Hummingbird Resources plc / Ticker: HUM / Index: AIM / Sector: Mining
Hummingbird Resources plc
("Hummingbird" or the "Company")
Earn-in agreement with ARX on the Dugbe Gold Project
Hummingbird Resources plc ("Hummingbird" or the "Company") (AIM:HUM) is pleased to announce that it has entered into a conditional earn-in agreement with ARX Resources Limited ("ARX") in respect of the Company's Dugbe Gold Project ("Dugbe" or the "Project"), located in Liberia, which requires ARX completing a Definitive Feasibility Study, carrying out a significant exploration programme and covering all Project costs over the 2 year earn-in period (the "Earn-in").
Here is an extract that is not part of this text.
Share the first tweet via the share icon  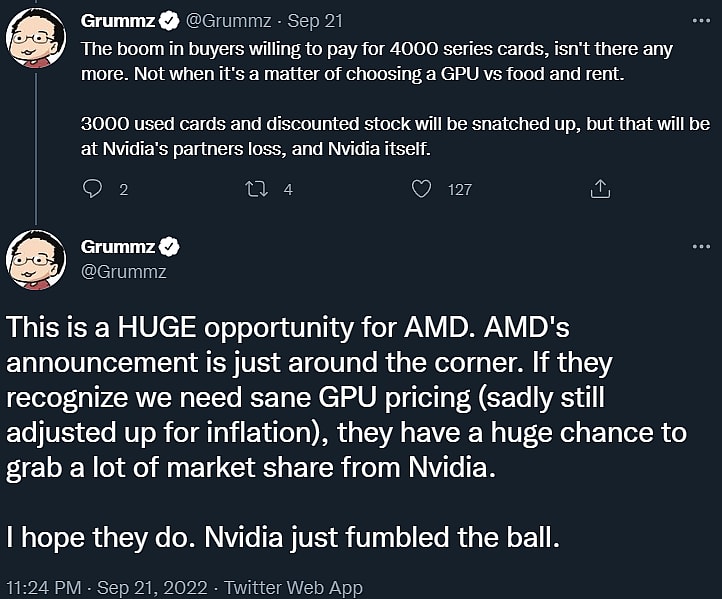click(600, 188)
The Earn-in entitles ARX to earn up to a 49% interest in the Project, and is subject to various conditions, including the payment by ARX to Hummingbird of a non-refundable deposit of US$2m.
In addition, the Company has secured the right to acquire an exploration licence which is surrounded on all sides by the Company's existing Mineral Development Agreement (the "Central Licence").
Dugbe Gold Project - Earn in Agreement
The key terms of the Earn in Agreement with ARX are:
1. The payment of a non-refundable US$2 million deposit (the "Initial Deposit") by ARX to Hummingbird within four weeks of signing the Earn in Agreement for a three month extendable exclusivity period, conditional, amongst other things, on the Company receiving a waiver from the Government of Liberia on its pre-emptive right over equity investment into the Company's subsidiary, Hummingbird Resources (Liberia) Inc., which holds the Project, and consent from the Anglo Pacific Group Plc (which holds a royalty interest over part of the Dugbe Gold Project, as set out in the announcement of 18 December 2012), both of which are expected to be forthcoming shortly.
2. Subject to ARX demonstrating initial funding of at least US$10m (including the US$2m Initial Deposit) within the exclusivity period, ARX has the right to operate the Project under the oversight of a joint management committee and to earn into a 49 per cent economic interest in the Project (net of any interests of the Government of Liberia and Anglo Pacific Group Plc) over a two year period through:
a. Completing a Definitive Feasibility Study, under joint management committee oversight, on the Project with the objective of being able to attract funding for the development of the Project;
b. Undertaking a mutually agreed exploration programme of circa US$10m with the objective of materially increasing the known resource base of the Project; and
c. Covering the overhead and operating costs associated with the Project during the 2 year earn in period.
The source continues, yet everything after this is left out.